Continue the passage on food irradiation, starting right after its final sentence.

*Source passage*
========================================
Food irradiation is the treatment of foods by exposing them to ionizing radiation. For example, irradiation can kill harmful bacteria and other organisms in meat, poultry, and seafood, disinfest spices, extend shelf-life of fresh fruits and vegetables, and control sprouting of tubers and bulbs such as potatoes and onions. It is a safe process that has been approved by the U.S. Food and Drug Administration (FDA) and over 50 other national food control authorities for many types of foods. Irradiation may be referred to as a “cold pasteurization” process, as it does not significantly raise the temperature of the treated foods. As with other microbial inactivation processes, such as heat pasteurization, irradiation cannot reverse the spoilage of food. Thus, safe food handling and good manufacturing practices are required for irradiated food just as for other foods.
One reason is that the Centers for Disease Control and Prevention (CDC) estimate that some 5,000 deaths and 76 million illnesses a year in the U.S. occur due to foodborne illnesses-that toll could be substantially reduced by irradiation. Foods may be contaminated naturally during any stage of production or consumption (from farm to fork). The contamination may be in the form of microbes-including those that cause food spoilage or diseases in humans-as well as insect infestations that cause food spoilage and destruction. Some foods are seasonal and highly perishable, while others are not allowed to enter the United States because they may harbor pests and diseases that cause damage to local agriculture or illness in humans.
Irradiation, being a cold process, can be used to inactivate spoilage and disease-causing (pathogenic) bacteria in solid foods such as meat, poultry, seafood, and spices. It can also kill insect eggs and larvae in fresh fruits and vegetables without changing the foods’ quality or sensory attributes. Its ability to inactivate pathogenic bacteria in frozen food is unique. Since irradiation is a cold pasteurization process, foods remain in the same state after irradiation as before, i.e. frozen foods stay frozen, raw foods remain raw, and volatile aromatic substances are retained.
========================================
Saved entries

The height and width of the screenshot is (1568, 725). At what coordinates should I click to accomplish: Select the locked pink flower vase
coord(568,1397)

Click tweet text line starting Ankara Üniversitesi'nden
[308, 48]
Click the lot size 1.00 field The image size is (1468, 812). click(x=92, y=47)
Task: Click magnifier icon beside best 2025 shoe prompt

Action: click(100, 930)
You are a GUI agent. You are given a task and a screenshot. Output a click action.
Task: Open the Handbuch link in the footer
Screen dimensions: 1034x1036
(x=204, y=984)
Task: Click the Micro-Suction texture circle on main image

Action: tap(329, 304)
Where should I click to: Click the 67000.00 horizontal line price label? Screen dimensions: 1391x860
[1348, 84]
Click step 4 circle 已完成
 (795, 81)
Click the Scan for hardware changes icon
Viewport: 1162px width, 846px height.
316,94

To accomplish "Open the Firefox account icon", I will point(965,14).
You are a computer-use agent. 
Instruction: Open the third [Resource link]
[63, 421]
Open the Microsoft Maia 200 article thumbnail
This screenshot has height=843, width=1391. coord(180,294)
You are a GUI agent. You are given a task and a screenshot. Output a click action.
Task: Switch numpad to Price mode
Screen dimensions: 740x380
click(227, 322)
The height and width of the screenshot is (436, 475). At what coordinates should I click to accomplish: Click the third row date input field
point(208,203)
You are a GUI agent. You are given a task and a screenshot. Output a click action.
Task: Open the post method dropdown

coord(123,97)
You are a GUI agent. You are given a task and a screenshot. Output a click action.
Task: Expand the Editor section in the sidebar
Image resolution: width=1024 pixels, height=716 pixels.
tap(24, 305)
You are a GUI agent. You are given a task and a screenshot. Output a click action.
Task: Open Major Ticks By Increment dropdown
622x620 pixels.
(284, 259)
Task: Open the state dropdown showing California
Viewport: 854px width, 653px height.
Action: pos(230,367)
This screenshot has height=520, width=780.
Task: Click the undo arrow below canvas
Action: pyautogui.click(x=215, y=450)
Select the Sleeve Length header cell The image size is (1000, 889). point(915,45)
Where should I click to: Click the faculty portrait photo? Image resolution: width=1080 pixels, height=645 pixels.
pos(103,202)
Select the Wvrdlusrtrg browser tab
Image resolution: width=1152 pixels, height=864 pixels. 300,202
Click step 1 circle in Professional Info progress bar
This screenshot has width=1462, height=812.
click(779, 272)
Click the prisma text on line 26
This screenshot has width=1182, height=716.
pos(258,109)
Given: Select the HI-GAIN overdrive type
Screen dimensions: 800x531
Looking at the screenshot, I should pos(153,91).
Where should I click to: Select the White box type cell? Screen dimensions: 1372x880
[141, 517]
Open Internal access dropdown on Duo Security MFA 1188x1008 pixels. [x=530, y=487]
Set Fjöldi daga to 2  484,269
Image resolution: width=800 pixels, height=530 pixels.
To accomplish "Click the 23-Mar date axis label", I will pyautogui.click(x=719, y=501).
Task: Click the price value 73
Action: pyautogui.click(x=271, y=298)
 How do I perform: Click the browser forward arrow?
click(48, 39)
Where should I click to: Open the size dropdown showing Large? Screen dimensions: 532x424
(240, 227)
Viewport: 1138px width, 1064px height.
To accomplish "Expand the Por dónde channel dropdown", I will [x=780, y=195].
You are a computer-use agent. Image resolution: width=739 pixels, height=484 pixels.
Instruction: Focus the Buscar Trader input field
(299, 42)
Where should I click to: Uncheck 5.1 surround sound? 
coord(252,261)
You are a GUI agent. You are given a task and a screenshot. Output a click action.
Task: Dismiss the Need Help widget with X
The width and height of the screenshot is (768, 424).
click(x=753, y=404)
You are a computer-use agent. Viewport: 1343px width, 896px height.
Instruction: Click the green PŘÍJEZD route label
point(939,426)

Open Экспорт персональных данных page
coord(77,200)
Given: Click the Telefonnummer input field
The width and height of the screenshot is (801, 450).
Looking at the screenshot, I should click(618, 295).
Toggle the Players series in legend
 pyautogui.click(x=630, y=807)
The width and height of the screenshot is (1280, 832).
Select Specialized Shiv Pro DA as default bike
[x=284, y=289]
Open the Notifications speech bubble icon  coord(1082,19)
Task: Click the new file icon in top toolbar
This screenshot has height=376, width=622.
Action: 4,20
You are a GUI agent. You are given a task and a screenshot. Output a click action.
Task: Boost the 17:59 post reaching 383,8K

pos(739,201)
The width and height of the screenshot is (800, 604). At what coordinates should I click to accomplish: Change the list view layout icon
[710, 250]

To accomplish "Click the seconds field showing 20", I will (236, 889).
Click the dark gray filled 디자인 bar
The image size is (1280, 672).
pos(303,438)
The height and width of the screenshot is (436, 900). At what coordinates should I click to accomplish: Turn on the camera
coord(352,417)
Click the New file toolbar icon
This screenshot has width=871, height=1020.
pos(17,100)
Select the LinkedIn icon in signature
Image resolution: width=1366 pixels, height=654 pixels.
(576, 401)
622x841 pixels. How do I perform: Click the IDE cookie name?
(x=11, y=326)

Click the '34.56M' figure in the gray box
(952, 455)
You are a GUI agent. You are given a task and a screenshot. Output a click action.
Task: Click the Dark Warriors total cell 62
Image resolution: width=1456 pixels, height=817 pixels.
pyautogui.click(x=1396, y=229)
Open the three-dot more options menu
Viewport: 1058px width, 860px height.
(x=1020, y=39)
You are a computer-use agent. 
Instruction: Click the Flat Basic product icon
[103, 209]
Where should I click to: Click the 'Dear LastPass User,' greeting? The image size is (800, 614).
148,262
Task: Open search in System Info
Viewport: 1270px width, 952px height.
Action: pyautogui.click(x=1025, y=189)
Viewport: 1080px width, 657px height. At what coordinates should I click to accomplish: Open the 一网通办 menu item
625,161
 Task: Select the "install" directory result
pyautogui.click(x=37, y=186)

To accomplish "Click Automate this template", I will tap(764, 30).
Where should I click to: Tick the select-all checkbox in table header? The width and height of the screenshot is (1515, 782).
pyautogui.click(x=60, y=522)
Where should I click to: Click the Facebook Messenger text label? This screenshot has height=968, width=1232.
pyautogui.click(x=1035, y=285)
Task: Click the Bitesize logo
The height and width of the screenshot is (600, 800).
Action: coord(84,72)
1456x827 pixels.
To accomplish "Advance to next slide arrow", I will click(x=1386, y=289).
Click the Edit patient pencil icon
========================================
*Answer space*
The increasing awareness of foodborne disease outbreaks, as well as major food recalls to meet strict sanitary standards in the United States, has resulted in an increasing recognition and a wider use of irradiation as a sanitary treatment to destroy pathogenic bacteria such as Escherichia coli O157:H7 in ground beef. Its role as an insect control method to meet strict quarantine requirements in the U.S., especially for tropical fruits from Hawaii, is also growing. Irradiation has routinely been used to meet microbiological standards for spices and dried vegetable seasonings in the U.S. and many other countries in the past two decades.
The radiation energy used to treat foods is called “ionizing radiation” because it produces ions–electrically charged particles. Ionizing radiation-including X-rays, gamma rays and beams of high-energy electrons produced by electron accelerators-has a higher energy than non-ionizing radiation such as visible light, television and radio-waves and microwaves.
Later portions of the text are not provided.